Dear Chris and fellow alums,
While we all have been sheltering in place, I suspect my recent efforts to shelter and, at the same time, to continue the radiation treatments I am receiving because of my recent diagnosis of inoperable pancreatic cancer may have added a dimension others have not had to experience.
January and February was spent receiving chemo treatment. Unfortunately, it brought with it horrible side effects, and, to make bad matters worse, I was told that the chemo was not working and the only treatment left for me was radiation. On 2 March I began a six week course of radiation treatment. It required me to drive the 50+ miles from my home in Vicksburg to the University of Mississippi Medical Center (UMMC), receive the treatment, and then drive back home, Monday through Friday, each week, for six weeks. Unfortunately, Jane, my sweetheart of 50+ years no longer can drive and the doctors would not allow me to drive. Fortunately, a group of friends from Church of the Holy Trinity (Episcopal) in V’burg organized themselves and became my drivers.
It was reasonably simple at first. No Pandemic requirements were in place. I was picked up in the early morning, driven to UMMC, park the car, enter through the Emergency Entrance and walk to the Radiation Oncology waiting room. The worst problem was finding a parking place below the top deck or when it rained on us between the garage and the entrance. The halls were crowded. People everywhere. Fellow radiation patients waited for their turn. It was there where I met my tiny African American friend, TJ, about 3 years old. TJ was receiving radiation therapy just like me. He would arrive and leave in a stroller pushed by his very young African American mother. She would wait in a chair, alone, head buried in a jacket; but when the nurse brought TJ back from treatment, she would spring to life and respond to his outstretched arms. At first, he would not respond when I spoke softly to him, but later he would shyly smile and wave at me as he was pushed into the busy hallway. It was the children that broke my heart.
We were all ages. Most of us were bald, and many of us had already begun the tell-tale weight loss. Some were blessed to have a friend or spouse with them. Others of us were alone. There were muddy boots and loafers, coveralls and khaki slacks, weak smiles and solemn concentration. Except for a TV in the corner quietly showing some game show, there was total quiet. During the six weeks some patients (like TJ) disappeared. New ones took their place. The day I left for the last time I did not recognize any of the few faces I left behind.
Then the Coronavirus began to intrude. Although we were first confronted with frightening headlines and dire predictions none of my friends expressed apprehension about taking me or going into the hospital where Coronavirus victims were being treated. Then the steady increase in restrictions began. First it was excluding visitors, but my drivers were my caregivers and were allowed to join me in the Radiation Oncology waiting room. Next they blocked our entrance and made us use a new one. Masks began to appear, but none of my drivers complained, expressed fear, or declined to drive. Nurses appeared at the entrance to the hospital, masked, to take everyone’s temperature, and ask questions about coughs, etc. Then, suddenly, my drivers were not allowed to enter the hospital. They had to remain outside for the entire time I was being treated. Still, no complaints and everyone continued to pick me up. Then one day we turned onto the UMMC campus to be greeted by a police car, to screen our car’s occupants and to warn them that only patients could enter. My bald head gave them quick evidence of that!
The garage was not even half full. Some of the few vehicles there were either pickup trucks or old, beat-up vans surrounded by folks in folding chairs waiting quietly outside for a lonesome patient inside.
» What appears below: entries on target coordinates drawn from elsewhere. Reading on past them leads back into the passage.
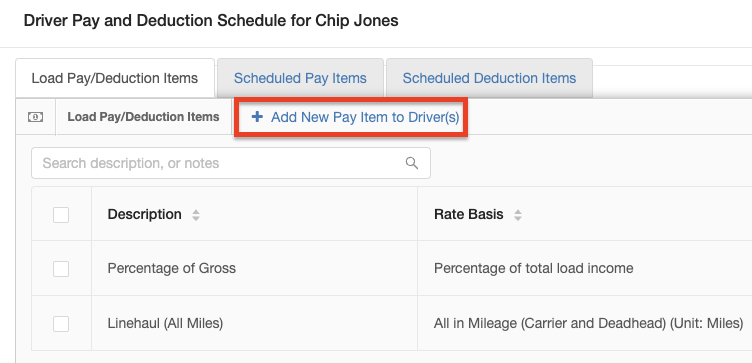This screenshot has height=363, width=752.
Task: Click the Description column sort arrows
Action: tap(196, 215)
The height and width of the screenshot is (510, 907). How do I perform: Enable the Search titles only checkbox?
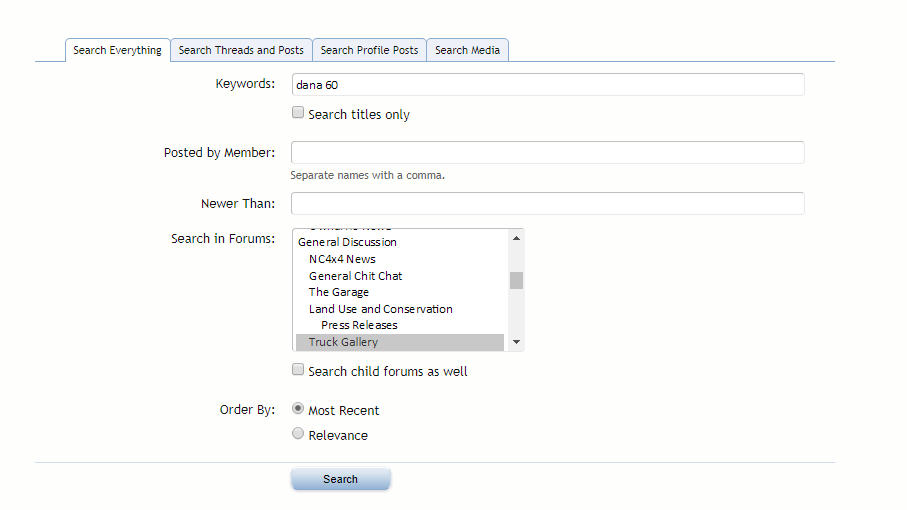(x=298, y=113)

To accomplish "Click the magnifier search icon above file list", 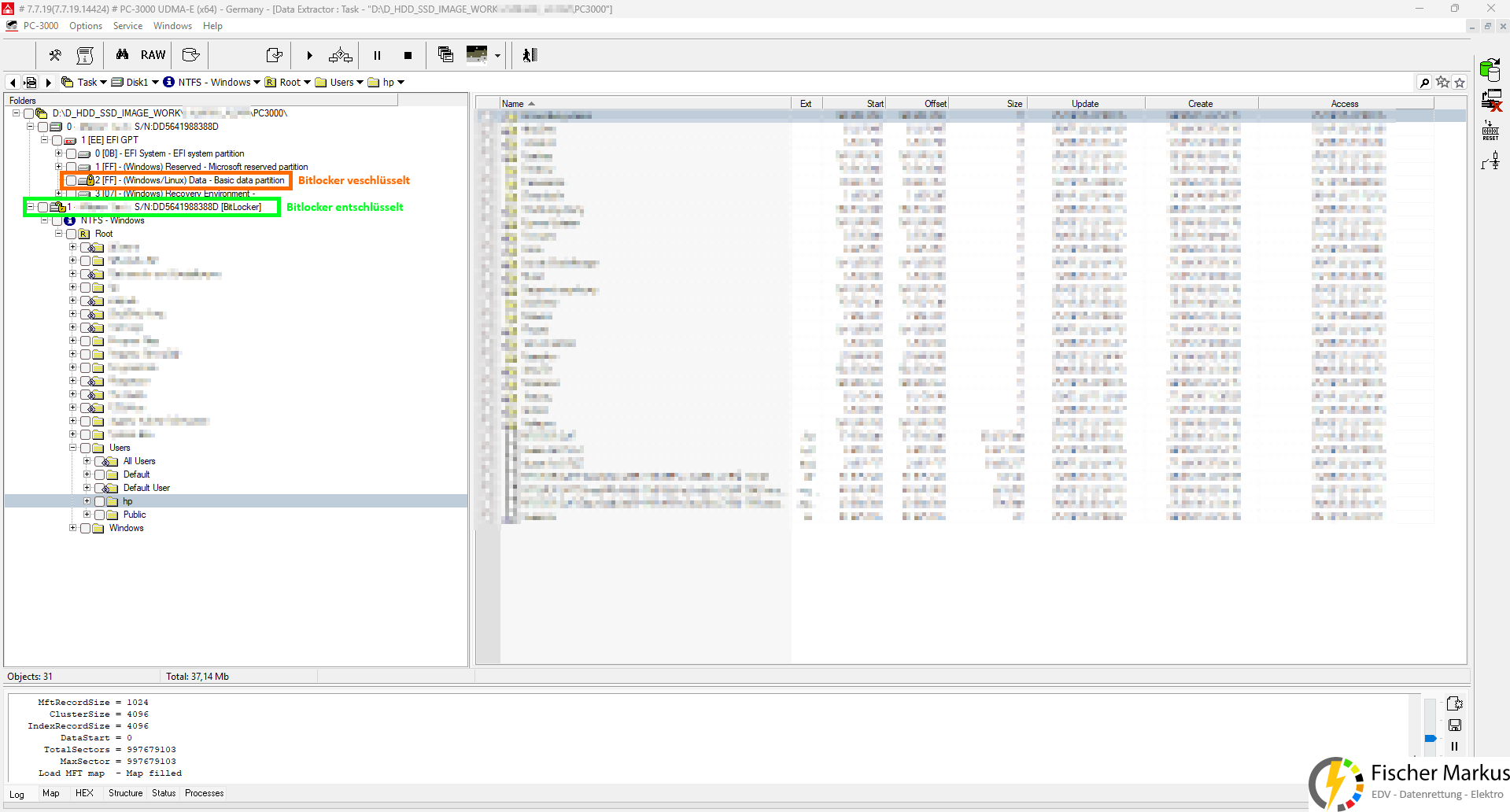I will tap(1423, 83).
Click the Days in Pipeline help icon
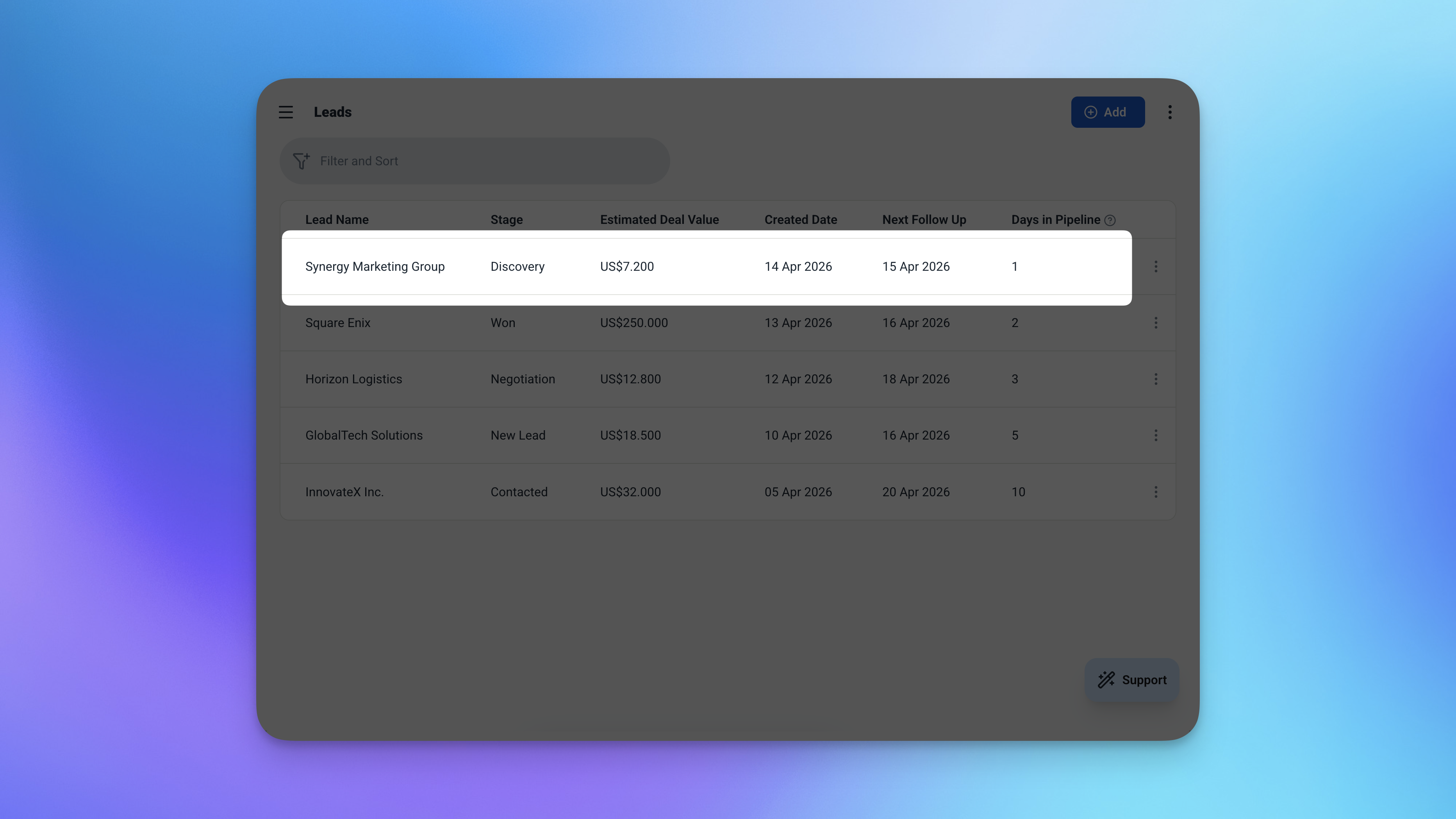The width and height of the screenshot is (1456, 819). 1110,220
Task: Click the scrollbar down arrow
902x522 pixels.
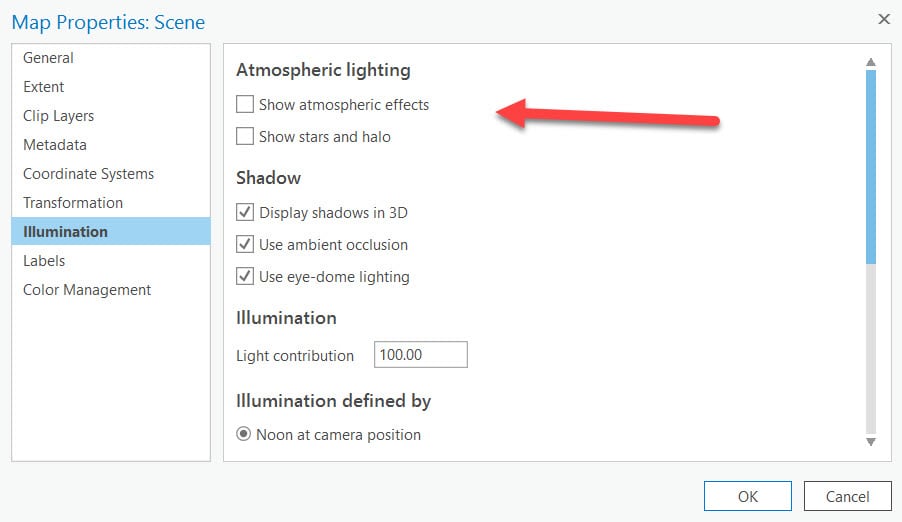Action: (x=870, y=441)
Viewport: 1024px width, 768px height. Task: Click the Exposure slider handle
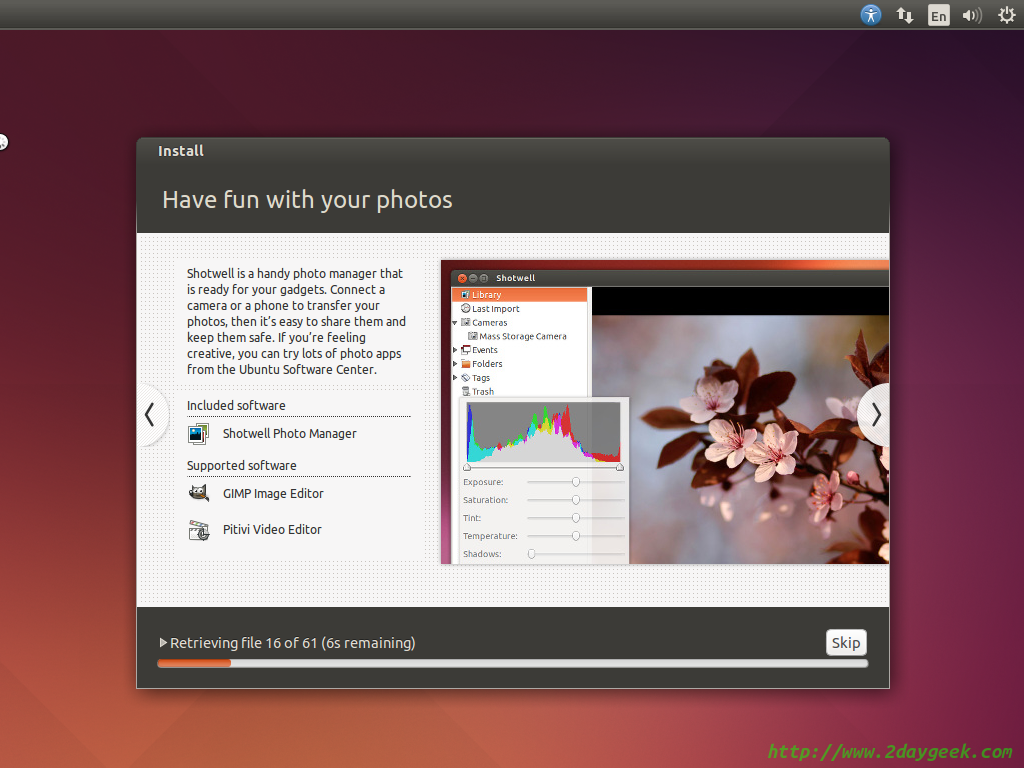pyautogui.click(x=576, y=482)
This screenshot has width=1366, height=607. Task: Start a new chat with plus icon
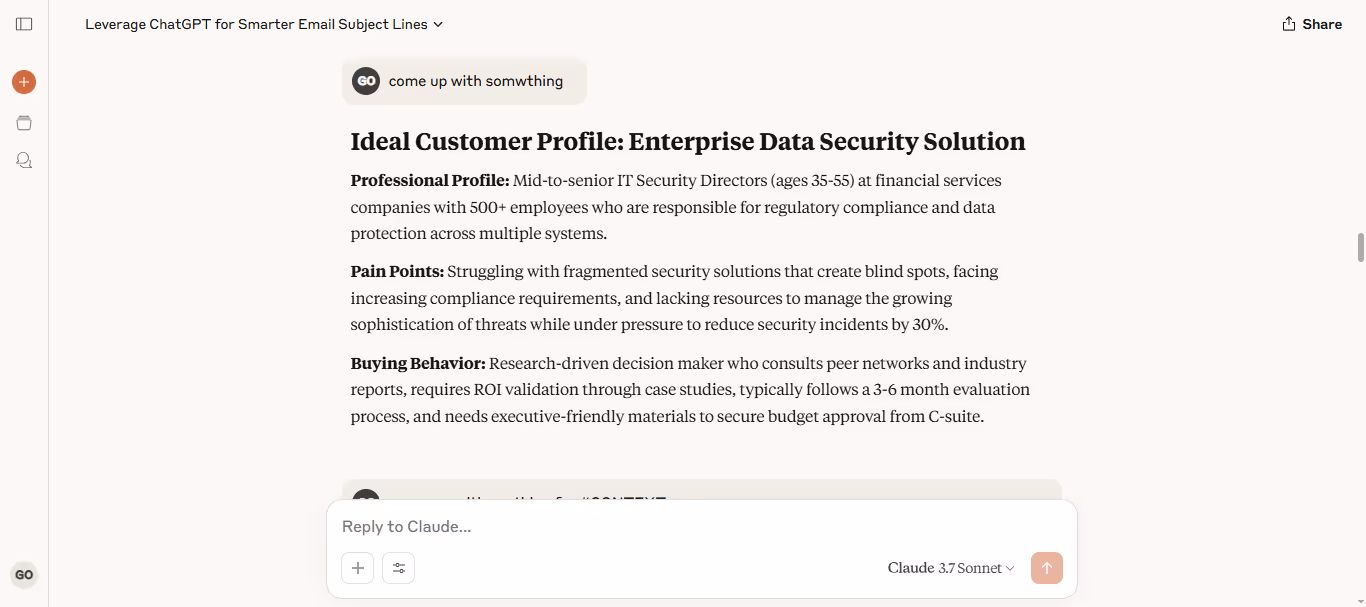24,82
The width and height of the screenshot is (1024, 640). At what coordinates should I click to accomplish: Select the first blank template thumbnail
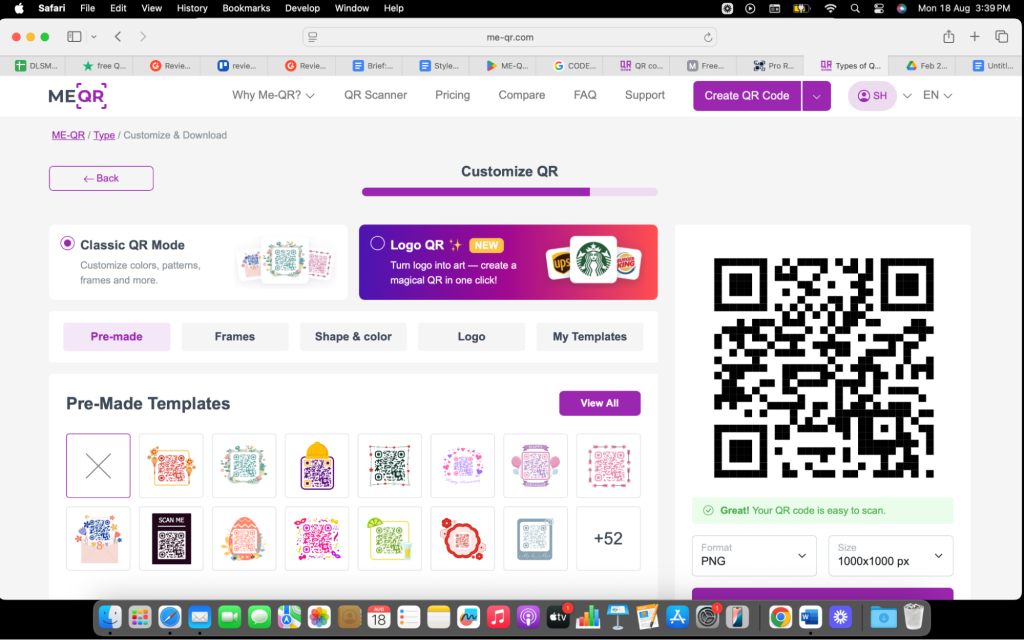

By then, even we patients were met at the entrance by nurses wearing masks and, sometime, shields. They took our temperature and asked questions and escorted each patient to the place in the hospital where they said they were to go. In the early days, the nurses did not know the way to Radiation Oncology, so I had to guide them. Masks and gloves all the time, we walked quietly down the once crowded but now empty halls to reach Radiation Oncology. Meanwhile my drivers waited patiently in their vehicles, praying, knitting, reading, using their cell phones or just sitting quietly. None complained. None expressed fear of contracting the virus, and none quit.
After commuting to Butler Snow in Jackson for 32 years, when I retired I never thought the drive would be interesting again, but this experience was uplifting even as it became more dangerous and somber. Our conversations covered a wide range of subjects, each of which strengthened my faith and frequently entertained me – and my driver. My last treatment was on Easter Monday. Even though Easter Services the day before were conducted remotely and my sweetheart and I, like you, had to shelter in place, when I walked out of the hospital and began the trip home I felt a real joy and a better understanding of the meaning of the Resurrection than ever before.
I still do not know whether, unlike the chemo, the radiation worked enough to give me a few extra days or even a month, but I do know that I am stronger for these past six weeks and better prepared for the future than I ever have been before.